365 Data Science

How to automatically deskew (straighten) a text image using OpenCV

Today I would like to share with you a simple solution to image deskewing problem (straightening a rotated image). If you’re working on anything that has text extraction from images — you will have to deal with image deskewing in one form or another. From camera pictures to scanned documents — deskewing is a mandatory step in image pre-processing before feeding the cleaned-up image to an OCR tool.

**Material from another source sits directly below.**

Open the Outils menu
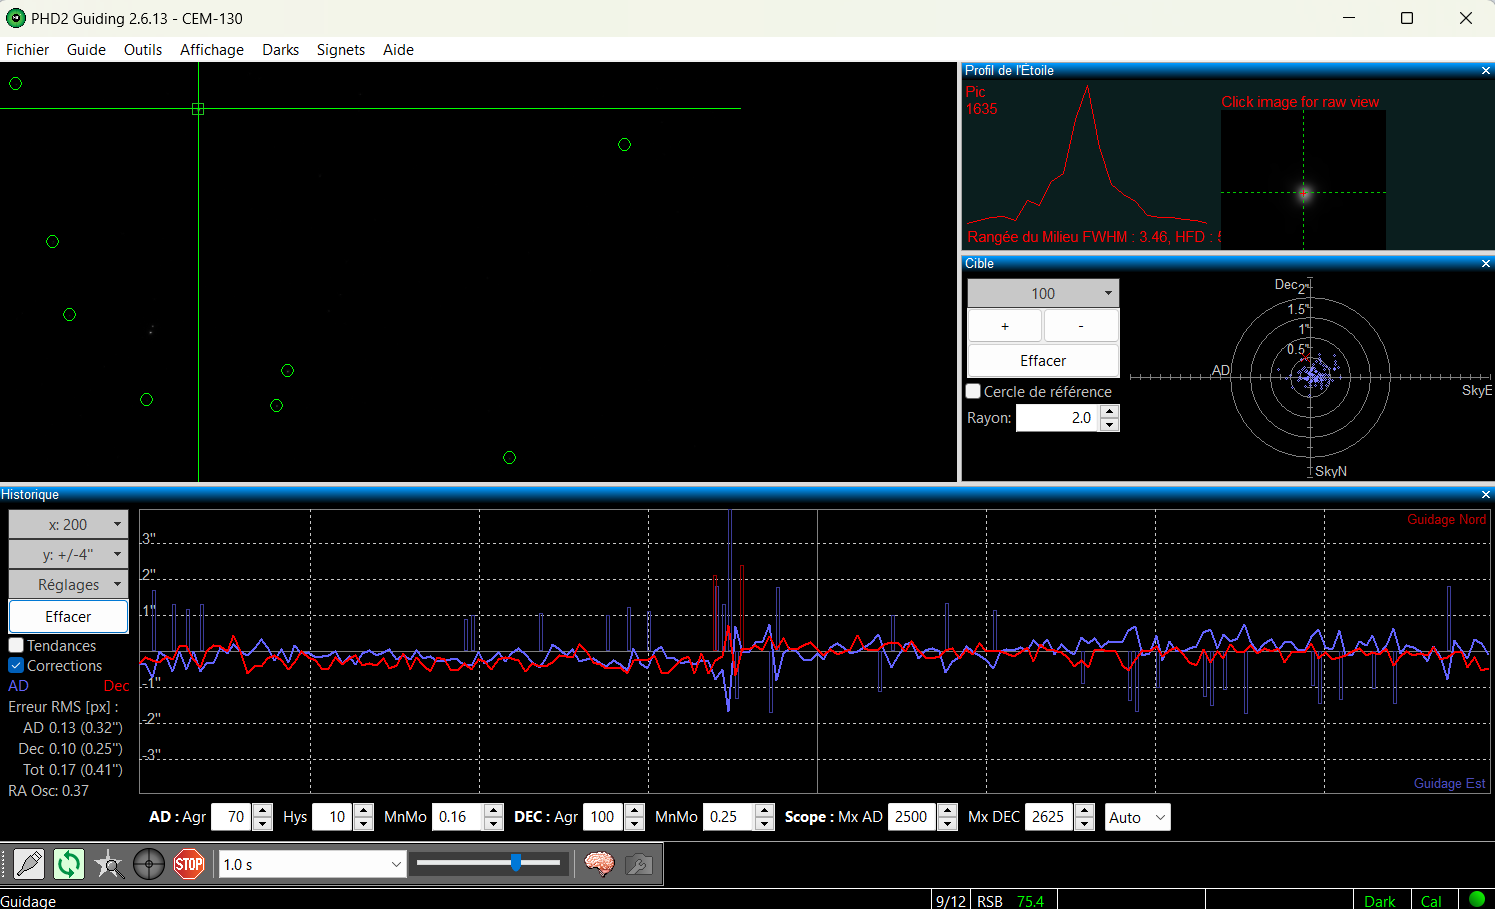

As I myself was learning and experimenting with image processing in OpenCV, I found that in the majority of tutorials you just get a copy-pasted code solution, with barely any explanation of the logic behind it. That’s just not right. We need to understand the algorithms and how we can combine various image transformations to solve a given problem. Otherwise we won’t make any progress as software engineers. So in this tutorial I will try to keep the code snippets to bare minimum, and concentrate on explaining the ideas that make it work. But don’t worry, you can always find the complete code in my GitHub repo by the link at the end of this article.

Deskewing algorithm

Let’s start by discussing the general idea of deskeweing algorithm. Our main goal will be splitting the rotated image into text blocks, and determining the angle from them. To give you a detailed break-down of the approach that I’ll use:

Per usual — convert the image to gray scale.
Apply slight blurring to decrease noise in the image.
Now our goal is to find areas with text, i.e. text blocks of the image. To make text block detection easier we will invert and maximize the colors of our image, that will be achieved via thresholding. So now text becomes white (exactly 255,255,255 white), and background is black (same deal 0,0,0 black).
To find text blocks we need to merge all printed characters of the block. We achieve this via dilation (expansion of white pixels). With a larger kernel on X axis to get rid of all spaces between words, and a smaller kernel on Y axis to blend in lines of one block between each other, but keep larger spaces between text blocks intact.
Now a simple contour detection with min area rectangle enclosing our contour will form all the text blocks that we need.
There can be various approaches to determine skew angle, but we’ll stick to the simple one — take the largest text block and use its angle.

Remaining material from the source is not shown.